Exercise materials: Begin
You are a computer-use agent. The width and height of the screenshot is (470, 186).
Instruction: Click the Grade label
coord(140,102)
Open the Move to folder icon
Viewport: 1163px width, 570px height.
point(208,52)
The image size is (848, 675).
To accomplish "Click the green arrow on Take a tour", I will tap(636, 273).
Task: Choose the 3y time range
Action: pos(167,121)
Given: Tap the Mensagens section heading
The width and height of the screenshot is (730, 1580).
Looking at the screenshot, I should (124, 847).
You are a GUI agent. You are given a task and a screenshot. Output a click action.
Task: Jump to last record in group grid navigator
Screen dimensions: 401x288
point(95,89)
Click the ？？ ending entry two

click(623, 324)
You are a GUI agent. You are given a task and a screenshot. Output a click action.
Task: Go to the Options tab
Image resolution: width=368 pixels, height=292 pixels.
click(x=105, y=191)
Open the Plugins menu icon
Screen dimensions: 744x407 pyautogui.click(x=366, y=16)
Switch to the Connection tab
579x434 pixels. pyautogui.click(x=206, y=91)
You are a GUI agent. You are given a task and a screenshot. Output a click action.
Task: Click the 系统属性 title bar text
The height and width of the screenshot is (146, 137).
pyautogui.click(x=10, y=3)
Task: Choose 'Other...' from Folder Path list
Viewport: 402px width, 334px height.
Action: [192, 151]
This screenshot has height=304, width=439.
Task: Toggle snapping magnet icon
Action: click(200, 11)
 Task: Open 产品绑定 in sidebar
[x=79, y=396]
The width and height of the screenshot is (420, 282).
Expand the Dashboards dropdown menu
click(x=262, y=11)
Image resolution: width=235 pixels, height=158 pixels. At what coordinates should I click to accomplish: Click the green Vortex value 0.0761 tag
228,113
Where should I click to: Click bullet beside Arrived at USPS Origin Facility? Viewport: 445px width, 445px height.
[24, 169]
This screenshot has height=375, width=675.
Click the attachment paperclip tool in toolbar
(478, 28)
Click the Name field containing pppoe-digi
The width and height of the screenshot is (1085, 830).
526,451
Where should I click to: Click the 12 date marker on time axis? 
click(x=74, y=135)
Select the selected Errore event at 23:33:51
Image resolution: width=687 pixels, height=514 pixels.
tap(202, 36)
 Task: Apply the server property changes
Exercise materials: End
_Work request_. Using the records above, output exactly the lines from the first through the line that contains "Task: Choose 'Other...' from Folder Path list", with both of those included.

_Exercise answer_.
You are a computer-use agent. The width and height of the screenshot is (470, 186).
Instruction: Click the Grade label
coord(140,102)
Open the Move to folder icon
Viewport: 1163px width, 570px height.
point(208,52)
The image size is (848, 675).
To accomplish "Click the green arrow on Take a tour", I will tap(636, 273).
Task: Choose the 3y time range
Action: pos(167,121)
Given: Tap the Mensagens section heading
The width and height of the screenshot is (730, 1580).
Looking at the screenshot, I should (124, 847).
You are a GUI agent. You are given a task and a screenshot. Output a click action.
Task: Jump to last record in group grid navigator
Screen dimensions: 401x288
point(95,89)
Click the ？？ ending entry two

click(623, 324)
You are a GUI agent. You are given a task and a screenshot. Output a click action.
Task: Go to the Options tab
Image resolution: width=368 pixels, height=292 pixels.
click(x=105, y=191)
Open the Plugins menu icon
Screen dimensions: 744x407 pyautogui.click(x=366, y=16)
Switch to the Connection tab
579x434 pixels. pyautogui.click(x=206, y=91)
You are a GUI agent. You are given a task and a screenshot. Output a click action.
Task: Click the 系统属性 title bar text
The height and width of the screenshot is (146, 137).
pyautogui.click(x=10, y=3)
Task: Choose 'Other...' from Folder Path list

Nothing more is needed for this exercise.